>> Begin Source data
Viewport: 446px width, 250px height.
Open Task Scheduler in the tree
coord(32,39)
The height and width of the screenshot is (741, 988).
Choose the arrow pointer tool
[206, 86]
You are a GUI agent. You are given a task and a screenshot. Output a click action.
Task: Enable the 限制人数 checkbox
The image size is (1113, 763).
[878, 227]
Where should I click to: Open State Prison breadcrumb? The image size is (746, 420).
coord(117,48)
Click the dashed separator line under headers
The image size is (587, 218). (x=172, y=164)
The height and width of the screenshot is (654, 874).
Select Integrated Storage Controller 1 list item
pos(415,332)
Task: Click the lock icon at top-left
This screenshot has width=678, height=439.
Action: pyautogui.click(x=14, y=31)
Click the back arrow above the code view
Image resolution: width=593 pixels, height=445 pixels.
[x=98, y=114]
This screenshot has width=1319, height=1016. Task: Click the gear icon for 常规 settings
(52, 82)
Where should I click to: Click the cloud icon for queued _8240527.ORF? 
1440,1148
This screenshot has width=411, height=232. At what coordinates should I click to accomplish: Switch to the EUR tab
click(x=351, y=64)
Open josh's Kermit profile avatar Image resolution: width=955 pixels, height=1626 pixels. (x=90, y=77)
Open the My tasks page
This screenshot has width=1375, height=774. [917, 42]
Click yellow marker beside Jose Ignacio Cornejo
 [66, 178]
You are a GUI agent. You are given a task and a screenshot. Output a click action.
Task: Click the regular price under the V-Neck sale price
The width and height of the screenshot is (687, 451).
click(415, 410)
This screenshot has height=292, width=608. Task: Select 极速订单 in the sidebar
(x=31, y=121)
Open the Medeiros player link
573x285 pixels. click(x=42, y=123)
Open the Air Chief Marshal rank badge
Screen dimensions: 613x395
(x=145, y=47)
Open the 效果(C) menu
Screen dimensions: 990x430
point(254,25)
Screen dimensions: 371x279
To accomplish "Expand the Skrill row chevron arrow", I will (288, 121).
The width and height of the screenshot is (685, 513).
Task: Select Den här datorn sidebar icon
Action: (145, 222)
>> End Source data
#### Problem details:
Please report every line of the listing above that contains the string "under", copying each line in full. Case counts.

#### Result for this exercise:
Click the dashed separator line under headers
Task: Click the regular price under the V-Neck sale price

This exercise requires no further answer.